> Tichaona Kurewa
HARARE- REGIONAL electricity trading on the competitive market increased significantly among member states sparked by excess generation in some countries and under generation in others during peak and off-peak hours.
Statistics released by the Southern Africa Power Pool (SAPP) under Day Ahead Markets (DAM), Intraday Market (IDM) and Forward Physical Monthly Market (FPM-M) schemes show that electricity trading increased by 20 percent to 131,521 megawatts hours (MWh) in last month from the September figure of 109,612 MWh.
SAPP said in terms of participation, there were 10 active portfolios from nine members during last month compared to September in which there were 12 active portfolios from nine members.
“Total traded volumes on Forward Physical Monthly Market were marginally higher in October 2016 at 7,460 MWh.

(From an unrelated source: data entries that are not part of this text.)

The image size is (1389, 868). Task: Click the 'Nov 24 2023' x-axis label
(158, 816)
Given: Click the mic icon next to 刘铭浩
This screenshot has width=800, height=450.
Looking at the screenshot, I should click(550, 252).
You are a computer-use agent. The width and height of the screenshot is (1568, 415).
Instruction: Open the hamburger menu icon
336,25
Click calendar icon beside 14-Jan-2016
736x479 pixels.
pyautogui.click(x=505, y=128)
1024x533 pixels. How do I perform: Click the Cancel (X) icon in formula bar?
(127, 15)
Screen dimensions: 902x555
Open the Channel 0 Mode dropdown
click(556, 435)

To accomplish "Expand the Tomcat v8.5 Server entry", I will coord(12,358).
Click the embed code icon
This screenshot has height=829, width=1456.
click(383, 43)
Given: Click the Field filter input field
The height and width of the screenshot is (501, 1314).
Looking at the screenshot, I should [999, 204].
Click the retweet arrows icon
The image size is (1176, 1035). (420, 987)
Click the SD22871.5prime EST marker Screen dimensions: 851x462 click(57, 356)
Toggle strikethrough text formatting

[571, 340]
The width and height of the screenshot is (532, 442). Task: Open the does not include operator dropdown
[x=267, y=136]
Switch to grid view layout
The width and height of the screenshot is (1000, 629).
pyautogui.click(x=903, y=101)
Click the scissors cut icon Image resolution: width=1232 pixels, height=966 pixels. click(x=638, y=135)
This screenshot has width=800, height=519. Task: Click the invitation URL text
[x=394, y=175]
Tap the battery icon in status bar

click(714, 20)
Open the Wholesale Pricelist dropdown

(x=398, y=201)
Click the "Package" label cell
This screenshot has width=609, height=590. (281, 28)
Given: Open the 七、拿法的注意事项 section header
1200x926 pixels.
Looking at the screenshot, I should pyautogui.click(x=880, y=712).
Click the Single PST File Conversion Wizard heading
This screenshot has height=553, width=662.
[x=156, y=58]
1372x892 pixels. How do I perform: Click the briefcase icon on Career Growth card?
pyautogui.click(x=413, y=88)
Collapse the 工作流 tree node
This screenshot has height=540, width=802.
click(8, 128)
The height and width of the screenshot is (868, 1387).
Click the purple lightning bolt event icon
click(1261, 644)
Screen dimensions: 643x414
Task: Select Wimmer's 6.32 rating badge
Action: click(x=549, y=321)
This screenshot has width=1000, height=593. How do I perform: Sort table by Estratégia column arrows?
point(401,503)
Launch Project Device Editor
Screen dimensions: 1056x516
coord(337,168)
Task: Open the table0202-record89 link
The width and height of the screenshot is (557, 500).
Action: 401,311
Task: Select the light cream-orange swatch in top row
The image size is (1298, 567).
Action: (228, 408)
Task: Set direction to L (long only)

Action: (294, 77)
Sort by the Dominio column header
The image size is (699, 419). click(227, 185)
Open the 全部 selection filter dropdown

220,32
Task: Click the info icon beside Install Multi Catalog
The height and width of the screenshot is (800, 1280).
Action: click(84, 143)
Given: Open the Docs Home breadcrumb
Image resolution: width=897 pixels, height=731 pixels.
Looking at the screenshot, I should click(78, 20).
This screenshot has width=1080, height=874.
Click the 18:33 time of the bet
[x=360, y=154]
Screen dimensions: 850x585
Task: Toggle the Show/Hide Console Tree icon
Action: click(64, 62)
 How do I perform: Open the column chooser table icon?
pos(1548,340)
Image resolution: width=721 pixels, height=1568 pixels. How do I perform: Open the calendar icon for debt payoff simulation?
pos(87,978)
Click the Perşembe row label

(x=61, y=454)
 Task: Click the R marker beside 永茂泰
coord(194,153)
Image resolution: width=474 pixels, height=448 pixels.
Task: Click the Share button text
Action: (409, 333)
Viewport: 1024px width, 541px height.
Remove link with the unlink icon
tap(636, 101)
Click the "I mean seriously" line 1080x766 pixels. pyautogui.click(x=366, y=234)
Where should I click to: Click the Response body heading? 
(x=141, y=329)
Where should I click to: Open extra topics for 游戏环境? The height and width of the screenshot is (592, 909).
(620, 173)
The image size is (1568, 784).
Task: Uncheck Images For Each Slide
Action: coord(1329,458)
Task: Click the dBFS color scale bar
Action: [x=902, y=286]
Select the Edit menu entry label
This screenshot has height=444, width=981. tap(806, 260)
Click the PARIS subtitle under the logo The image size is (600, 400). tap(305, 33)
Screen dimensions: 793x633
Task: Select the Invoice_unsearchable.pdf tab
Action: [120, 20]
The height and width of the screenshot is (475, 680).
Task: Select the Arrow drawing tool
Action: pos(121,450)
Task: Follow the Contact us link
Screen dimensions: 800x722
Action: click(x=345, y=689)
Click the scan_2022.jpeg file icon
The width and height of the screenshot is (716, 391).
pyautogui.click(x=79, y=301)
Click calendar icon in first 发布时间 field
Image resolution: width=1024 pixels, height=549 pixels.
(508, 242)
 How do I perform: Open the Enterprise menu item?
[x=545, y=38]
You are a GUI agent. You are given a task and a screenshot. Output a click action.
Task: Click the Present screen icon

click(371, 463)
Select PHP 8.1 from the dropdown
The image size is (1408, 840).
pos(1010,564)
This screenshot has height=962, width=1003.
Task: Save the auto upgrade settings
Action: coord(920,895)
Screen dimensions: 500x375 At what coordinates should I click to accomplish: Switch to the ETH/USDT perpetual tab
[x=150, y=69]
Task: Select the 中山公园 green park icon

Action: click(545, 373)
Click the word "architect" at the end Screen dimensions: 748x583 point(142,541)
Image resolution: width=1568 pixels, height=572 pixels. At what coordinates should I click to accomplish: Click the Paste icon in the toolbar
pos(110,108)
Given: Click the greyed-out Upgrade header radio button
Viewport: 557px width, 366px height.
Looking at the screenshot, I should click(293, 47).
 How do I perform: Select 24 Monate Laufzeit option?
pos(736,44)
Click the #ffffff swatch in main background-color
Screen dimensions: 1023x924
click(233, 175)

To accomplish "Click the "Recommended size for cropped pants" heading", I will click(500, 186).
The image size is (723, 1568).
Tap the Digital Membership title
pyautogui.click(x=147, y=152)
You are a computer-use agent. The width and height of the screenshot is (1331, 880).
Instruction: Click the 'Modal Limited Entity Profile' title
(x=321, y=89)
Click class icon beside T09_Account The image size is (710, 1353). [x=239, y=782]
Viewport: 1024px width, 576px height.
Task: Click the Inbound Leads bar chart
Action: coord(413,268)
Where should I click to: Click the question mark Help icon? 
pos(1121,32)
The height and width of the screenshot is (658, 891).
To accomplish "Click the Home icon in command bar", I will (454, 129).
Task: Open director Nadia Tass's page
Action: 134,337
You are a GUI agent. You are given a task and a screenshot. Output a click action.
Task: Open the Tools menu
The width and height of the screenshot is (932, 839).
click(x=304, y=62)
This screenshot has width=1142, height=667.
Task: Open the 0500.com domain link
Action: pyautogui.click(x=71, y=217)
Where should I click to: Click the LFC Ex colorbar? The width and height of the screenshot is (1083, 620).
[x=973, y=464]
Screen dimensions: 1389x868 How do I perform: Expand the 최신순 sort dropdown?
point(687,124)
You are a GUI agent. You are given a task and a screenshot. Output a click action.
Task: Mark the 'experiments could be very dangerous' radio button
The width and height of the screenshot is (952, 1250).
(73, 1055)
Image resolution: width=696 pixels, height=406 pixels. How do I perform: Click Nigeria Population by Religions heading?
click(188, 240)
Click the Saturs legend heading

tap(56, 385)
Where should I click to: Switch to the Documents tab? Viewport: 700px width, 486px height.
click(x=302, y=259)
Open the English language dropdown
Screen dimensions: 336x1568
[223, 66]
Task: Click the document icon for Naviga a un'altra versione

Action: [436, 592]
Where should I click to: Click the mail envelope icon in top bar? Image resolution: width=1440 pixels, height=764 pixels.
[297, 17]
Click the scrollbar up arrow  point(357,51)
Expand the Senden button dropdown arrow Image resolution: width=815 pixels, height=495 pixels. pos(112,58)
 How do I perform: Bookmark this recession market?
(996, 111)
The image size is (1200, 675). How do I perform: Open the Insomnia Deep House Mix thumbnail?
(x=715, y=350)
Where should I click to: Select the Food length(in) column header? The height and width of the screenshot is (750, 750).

This figure represents an increase of 9.7 percent or 660 MWh from the September traded volumes of 6,800 MWh. The total energy that was matched in the month of October 2016 in the FPM-M decreased by 5.9 percent or 29,287 MWh to 207,887MWh from the September 2016 volume of 178,600 MWh,” SAPP said.
According to SAPP, trade in the IDM in October 2016 was significantly higher at 17,725 MWh – an increase of 7,658 MWh or 76.1 percent from the September volume of 10,067 MWh.
“Buy bids in IDM decreased by 39.2 percent from 48,201 MWh in September 2016 to 29,319 MWh in October 2016. Sale offers increased by 71.7 percent from 20,640 MWh in September to 35,437 MWh in October 2016,” it said.
It said under DAM, 96,775.70 MWh were traded on this platform, registering a 14.7 percent increase in traded volumes compared to the September figure of 84,384.3 MWh.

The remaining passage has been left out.